And this is typically the clients we are working with in the CIB world and proposing them our capital market products.
Thank you very much.
The last question is from Kiri Vijayaraja with HSBC. Please go ahead.
Yes, good afternoon, everyone. A couple of questions from my side. Firstly, on Belgium and the sovereign bond, just to clarify those comments from Jean-Laurent earlier. So is it your assumption that the NII drag disappears from September 2024? Or is there some partial carryover into 2025? I guess I'm asking indirectly, you know, what are your thoughts on the risks? that the Belgium government does a repeat exercise when this particular bond matures in September. And then secondly, on Arval, and we're seeing some quite large price cuts on electric vehicles at the moment, and that's obviously a growing part of your fleet mix. And I know it's early days, but what are your thoughts on Arval potentially needing to take some revaluation exercise or change the depreciation curve reflect this kind of adverse impact on EV residual values. Just your thoughts there, please, on R-val and the EV residual value risk, please. Thank you.

Exercise tasks:
1) Transcribe the call transcript word for word between "And this is" and "Please go ahead.", inclusive.
2) Answer these questions from the call transcript:
(a) Which firm is Kiri Vijayaraja with?
(b) In what month does the questioner say the Belgian sovereign bond matures?
(c) On what kind of vehicle does the questioner say large price cuts are being seen?

Data entries:

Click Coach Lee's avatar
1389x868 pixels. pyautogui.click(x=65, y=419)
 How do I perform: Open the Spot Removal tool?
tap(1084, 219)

* * *

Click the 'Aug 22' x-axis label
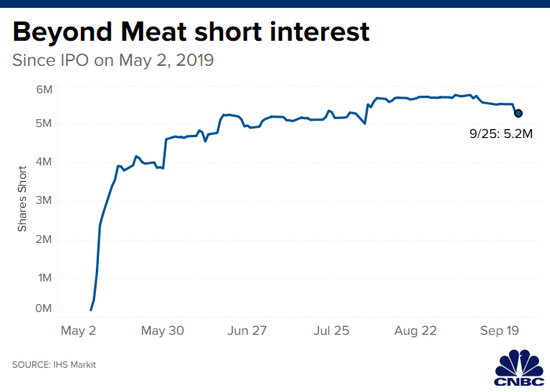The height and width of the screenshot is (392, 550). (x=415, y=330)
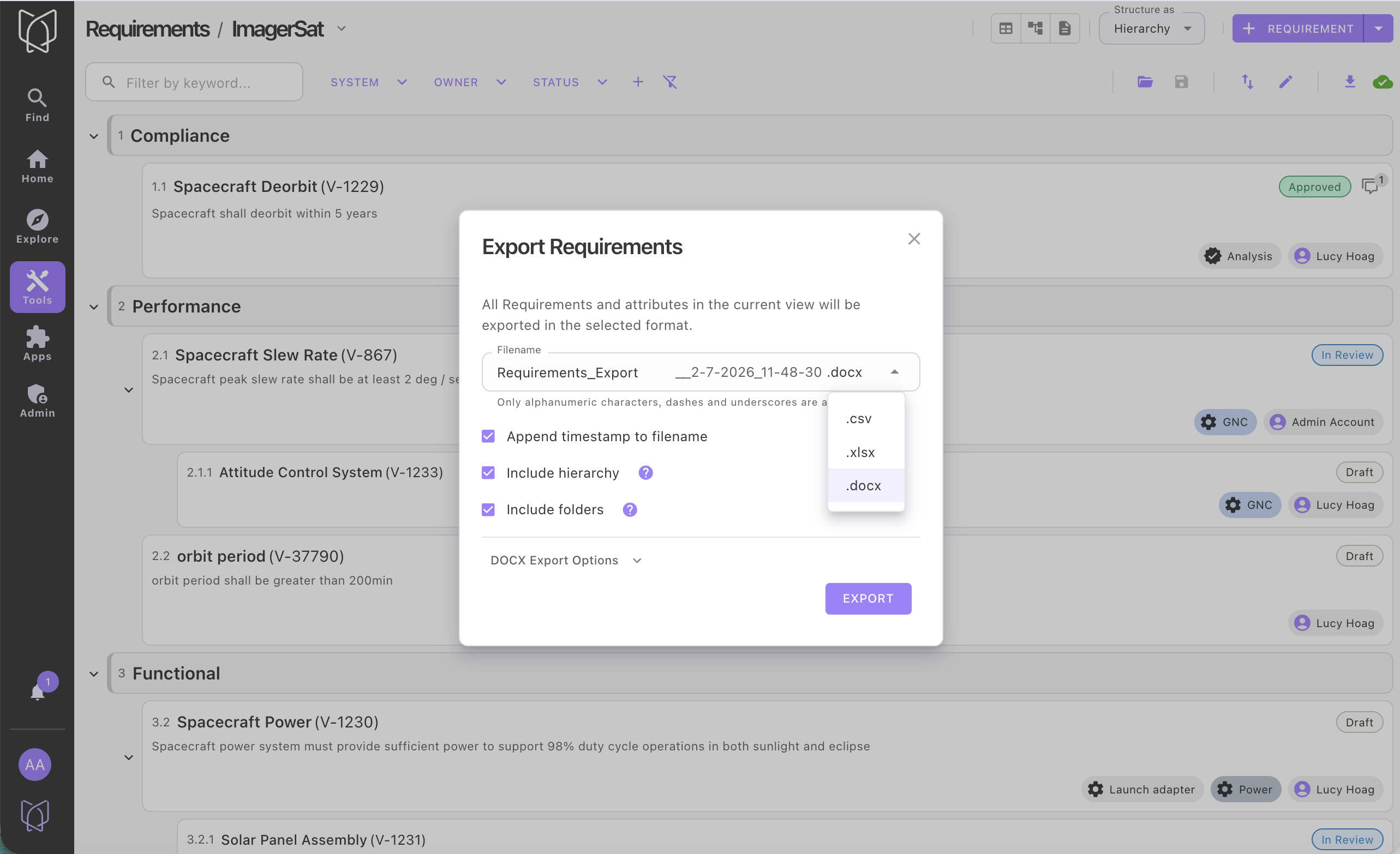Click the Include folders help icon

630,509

Final answers:
1)
And this is typically the clients we are working with in the CIB world and proposing them our capital market products.
Thank you very much.
The last question is from Kiri Vijayaraja with HSBC. Please go ahead.

2)
(a) HSBC
(b) September
(c) Electric vehicles